9 minute fast jog = once a week
set a timer on your phone and use a running app to record the distance travelled within the 9minutes, set your try increase the distance ran each week.
5. Use your brain
Timing is key for successful defences and attacks.
How to calculate timings:
- Assess distance between your hand and your opponent.
- Assess the speed of your hands between this distance
- Assess the your opponents reaction speed
- Make timing calculations based on the above criteria
Knowing the speed of your reactions is also important so that you can avoid/defend punches in the correct time.
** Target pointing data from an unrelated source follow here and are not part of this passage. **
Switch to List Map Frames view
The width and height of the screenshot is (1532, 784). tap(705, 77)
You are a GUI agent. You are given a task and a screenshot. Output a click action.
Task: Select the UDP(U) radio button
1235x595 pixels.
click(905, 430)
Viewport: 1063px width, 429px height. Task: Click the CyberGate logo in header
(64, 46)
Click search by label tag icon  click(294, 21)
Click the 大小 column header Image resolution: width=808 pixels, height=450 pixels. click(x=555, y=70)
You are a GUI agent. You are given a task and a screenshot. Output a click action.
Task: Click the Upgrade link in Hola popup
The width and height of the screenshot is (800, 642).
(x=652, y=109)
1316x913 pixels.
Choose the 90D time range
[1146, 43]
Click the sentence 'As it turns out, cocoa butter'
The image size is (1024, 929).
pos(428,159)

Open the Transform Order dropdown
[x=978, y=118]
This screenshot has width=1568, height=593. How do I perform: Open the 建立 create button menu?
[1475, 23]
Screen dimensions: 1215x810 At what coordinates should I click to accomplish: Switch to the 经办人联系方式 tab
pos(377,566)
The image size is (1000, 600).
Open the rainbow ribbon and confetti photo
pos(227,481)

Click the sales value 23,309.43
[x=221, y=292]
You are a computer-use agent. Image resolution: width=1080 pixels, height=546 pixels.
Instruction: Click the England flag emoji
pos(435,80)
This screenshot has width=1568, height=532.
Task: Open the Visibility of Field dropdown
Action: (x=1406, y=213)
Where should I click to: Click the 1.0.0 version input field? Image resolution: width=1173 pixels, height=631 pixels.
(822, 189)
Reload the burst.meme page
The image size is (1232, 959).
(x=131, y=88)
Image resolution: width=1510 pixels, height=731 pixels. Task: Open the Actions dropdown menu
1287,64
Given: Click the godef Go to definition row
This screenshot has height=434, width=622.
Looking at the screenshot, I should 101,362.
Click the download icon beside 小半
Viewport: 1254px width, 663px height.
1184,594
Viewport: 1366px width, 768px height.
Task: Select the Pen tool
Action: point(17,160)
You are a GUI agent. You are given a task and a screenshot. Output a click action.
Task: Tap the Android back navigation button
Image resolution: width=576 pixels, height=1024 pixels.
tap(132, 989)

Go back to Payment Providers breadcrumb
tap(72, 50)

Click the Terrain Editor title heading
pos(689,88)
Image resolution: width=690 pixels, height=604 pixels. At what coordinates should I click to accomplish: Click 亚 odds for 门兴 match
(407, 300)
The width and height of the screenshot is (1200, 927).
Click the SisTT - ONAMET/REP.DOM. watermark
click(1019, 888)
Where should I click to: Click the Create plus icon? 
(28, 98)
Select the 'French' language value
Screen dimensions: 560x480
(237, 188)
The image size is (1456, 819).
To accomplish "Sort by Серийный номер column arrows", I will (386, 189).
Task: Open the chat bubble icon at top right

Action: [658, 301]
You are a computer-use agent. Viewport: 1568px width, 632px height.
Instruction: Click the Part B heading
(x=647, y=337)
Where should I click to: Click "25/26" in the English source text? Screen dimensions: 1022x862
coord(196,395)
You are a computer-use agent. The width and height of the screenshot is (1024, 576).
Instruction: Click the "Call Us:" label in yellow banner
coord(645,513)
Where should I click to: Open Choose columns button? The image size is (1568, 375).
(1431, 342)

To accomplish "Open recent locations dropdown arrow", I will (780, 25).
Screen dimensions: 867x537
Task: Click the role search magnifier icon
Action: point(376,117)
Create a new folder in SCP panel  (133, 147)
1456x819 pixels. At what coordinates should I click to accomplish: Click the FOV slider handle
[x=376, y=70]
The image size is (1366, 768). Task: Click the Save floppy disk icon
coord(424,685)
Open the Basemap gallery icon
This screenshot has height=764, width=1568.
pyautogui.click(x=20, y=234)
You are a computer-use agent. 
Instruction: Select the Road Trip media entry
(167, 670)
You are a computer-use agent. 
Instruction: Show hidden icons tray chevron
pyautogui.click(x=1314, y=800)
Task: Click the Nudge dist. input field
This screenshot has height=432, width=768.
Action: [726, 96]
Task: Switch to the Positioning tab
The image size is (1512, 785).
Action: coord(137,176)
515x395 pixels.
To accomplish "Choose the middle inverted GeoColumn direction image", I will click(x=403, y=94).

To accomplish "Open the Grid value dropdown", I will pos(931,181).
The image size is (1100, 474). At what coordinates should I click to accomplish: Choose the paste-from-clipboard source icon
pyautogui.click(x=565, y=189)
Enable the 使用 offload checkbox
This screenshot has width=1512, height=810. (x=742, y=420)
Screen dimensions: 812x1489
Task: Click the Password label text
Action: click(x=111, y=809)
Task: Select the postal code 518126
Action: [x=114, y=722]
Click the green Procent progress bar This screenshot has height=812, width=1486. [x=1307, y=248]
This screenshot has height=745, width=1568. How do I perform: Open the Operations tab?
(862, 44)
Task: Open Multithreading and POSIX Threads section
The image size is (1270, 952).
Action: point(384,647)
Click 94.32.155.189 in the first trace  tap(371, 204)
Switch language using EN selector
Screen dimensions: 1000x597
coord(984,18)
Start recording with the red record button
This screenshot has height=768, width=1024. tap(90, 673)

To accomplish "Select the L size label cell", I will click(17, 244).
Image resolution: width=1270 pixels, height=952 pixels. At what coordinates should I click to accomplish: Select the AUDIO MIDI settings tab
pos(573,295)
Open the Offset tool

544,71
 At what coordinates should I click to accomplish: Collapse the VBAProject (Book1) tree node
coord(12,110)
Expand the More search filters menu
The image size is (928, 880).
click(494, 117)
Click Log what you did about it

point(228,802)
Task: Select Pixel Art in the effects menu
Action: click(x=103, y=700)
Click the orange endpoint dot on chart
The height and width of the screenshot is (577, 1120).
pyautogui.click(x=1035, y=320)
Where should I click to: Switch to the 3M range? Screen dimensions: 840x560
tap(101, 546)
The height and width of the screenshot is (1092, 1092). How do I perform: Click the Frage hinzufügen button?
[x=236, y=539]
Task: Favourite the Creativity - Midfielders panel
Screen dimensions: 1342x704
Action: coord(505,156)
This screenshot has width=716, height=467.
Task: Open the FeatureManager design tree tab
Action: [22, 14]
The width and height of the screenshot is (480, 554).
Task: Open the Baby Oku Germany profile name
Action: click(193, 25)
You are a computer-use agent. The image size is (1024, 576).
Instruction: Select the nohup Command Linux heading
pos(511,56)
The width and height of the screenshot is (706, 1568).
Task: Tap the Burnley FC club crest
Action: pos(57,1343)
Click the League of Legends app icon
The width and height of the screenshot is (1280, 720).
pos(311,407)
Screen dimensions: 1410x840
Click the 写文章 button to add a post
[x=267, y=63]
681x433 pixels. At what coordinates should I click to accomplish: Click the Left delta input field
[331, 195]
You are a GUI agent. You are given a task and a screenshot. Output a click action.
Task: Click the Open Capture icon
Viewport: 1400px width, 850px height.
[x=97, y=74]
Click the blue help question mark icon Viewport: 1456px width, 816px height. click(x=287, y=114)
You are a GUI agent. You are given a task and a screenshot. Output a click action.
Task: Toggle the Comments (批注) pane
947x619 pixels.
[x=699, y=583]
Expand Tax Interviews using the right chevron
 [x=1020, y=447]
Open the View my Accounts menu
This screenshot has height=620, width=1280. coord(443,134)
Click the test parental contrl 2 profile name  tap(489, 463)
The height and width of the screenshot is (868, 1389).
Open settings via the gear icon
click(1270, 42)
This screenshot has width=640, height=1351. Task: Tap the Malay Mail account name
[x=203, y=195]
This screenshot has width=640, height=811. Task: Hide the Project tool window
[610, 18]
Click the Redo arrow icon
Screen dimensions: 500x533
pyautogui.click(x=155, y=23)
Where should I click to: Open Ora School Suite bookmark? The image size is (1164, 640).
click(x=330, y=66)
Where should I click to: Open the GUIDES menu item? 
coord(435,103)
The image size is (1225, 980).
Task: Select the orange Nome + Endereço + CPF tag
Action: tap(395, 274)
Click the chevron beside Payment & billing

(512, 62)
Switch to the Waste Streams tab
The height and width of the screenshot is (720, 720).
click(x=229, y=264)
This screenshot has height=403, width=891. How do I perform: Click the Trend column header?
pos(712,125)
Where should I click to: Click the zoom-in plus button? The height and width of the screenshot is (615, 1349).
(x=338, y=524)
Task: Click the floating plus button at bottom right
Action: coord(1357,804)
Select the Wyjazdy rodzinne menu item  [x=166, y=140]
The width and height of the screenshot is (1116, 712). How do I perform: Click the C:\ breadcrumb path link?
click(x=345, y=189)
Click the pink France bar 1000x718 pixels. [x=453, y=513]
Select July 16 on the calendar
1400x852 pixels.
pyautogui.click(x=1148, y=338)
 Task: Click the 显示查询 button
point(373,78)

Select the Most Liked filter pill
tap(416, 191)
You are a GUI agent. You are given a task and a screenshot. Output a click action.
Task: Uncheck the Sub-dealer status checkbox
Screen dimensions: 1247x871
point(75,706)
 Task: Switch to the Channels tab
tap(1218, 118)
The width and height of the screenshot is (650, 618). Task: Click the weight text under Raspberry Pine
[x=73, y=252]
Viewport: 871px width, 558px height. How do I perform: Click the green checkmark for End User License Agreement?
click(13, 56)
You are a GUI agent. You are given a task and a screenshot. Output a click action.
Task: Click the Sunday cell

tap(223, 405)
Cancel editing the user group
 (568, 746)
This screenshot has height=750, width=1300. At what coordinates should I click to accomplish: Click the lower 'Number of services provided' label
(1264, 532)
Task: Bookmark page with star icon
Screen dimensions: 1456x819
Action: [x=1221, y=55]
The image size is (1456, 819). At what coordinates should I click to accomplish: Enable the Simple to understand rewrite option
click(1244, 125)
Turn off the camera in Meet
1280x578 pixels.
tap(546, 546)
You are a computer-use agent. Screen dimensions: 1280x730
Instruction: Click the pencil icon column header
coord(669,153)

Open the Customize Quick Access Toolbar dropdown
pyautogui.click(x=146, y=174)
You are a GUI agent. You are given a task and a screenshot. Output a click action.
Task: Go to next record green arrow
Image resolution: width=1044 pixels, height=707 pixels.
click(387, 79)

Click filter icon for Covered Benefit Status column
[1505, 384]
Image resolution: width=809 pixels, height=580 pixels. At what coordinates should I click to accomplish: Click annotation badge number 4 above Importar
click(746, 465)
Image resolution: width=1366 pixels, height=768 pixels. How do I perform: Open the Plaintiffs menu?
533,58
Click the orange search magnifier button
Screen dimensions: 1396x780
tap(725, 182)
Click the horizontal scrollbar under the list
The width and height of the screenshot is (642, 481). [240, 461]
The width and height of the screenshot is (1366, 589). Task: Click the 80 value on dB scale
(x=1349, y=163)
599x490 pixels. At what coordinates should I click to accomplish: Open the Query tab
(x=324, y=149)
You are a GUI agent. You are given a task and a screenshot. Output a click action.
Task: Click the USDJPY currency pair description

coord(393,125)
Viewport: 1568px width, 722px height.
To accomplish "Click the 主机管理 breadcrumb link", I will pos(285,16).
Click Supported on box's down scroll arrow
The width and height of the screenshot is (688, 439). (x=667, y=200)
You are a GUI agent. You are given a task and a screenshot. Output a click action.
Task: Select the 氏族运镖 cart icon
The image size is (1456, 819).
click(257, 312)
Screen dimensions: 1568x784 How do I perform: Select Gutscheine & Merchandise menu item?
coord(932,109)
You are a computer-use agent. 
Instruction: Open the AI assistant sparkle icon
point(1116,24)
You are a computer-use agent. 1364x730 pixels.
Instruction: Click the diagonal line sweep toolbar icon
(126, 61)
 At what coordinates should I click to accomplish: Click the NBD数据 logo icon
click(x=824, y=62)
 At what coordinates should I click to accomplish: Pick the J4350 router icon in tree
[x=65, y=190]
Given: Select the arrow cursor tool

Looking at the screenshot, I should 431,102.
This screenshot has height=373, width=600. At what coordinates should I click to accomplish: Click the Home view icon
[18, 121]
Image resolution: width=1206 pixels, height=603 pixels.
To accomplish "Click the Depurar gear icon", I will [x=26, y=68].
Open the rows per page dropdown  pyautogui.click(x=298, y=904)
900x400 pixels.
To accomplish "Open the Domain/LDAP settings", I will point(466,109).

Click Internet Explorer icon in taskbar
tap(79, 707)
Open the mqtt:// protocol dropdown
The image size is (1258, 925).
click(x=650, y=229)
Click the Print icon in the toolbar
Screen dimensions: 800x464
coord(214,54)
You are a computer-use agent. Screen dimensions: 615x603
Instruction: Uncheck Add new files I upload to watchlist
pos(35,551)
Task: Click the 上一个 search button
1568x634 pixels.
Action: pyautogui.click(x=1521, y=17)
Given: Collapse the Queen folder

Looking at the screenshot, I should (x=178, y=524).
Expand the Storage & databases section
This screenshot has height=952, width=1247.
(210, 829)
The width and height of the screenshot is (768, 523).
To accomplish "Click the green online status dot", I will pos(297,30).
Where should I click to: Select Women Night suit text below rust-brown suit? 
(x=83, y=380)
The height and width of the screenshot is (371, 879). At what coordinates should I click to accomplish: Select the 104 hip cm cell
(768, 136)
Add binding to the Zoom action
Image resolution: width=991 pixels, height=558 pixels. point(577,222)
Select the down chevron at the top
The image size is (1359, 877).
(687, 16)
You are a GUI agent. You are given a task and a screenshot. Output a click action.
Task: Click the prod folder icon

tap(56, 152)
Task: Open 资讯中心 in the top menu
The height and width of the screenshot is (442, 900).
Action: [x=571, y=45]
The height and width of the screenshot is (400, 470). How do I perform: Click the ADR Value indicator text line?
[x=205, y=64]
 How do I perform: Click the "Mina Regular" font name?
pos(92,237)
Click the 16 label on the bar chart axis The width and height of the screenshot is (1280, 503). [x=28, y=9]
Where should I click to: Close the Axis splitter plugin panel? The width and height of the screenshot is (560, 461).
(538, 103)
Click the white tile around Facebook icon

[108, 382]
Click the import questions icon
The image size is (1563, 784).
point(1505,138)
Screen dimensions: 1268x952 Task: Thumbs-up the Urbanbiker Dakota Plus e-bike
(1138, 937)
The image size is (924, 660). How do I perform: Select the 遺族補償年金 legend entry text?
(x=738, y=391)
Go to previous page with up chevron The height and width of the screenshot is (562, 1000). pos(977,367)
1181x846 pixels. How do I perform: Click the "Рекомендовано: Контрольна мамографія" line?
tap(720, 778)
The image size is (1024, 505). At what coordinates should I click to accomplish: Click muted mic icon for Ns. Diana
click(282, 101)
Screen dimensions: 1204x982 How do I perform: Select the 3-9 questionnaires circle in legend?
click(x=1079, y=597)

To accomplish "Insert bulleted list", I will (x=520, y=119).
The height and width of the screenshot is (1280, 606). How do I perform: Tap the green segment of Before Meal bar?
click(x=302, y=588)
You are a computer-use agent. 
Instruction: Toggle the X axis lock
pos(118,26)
If you find you are getting hit you can increase the distance you are from your opponent (range). This increases the distance of your opponents hand to you, giving you more time to react to the punches thrown.
You should practice reaction speed by doing partner pads. slowly defending punches gradually speeding up as your reaction speed increase. You should practice reaction speed for all types of defences; trunk, foot and hand.
Boxing has often been compared to chess. In both the game of chess and sport of boxing you need to be 2-3 moves ahead of your opponent, knowing what move or punch to throw at which particular time to get the desired result. In both boxing and chess you can trick/trap your opponent by using strategies such as feints in boxing or disguised offensive moves in chess.
You should also be aware of your opponents offensive and defensive strategies and make sure you are not walking into a trap.
Knowledge of diffrent moves/punches/counters/combos allows the boxer or chess player to have a greater power and knowledge on how to go about certain situations.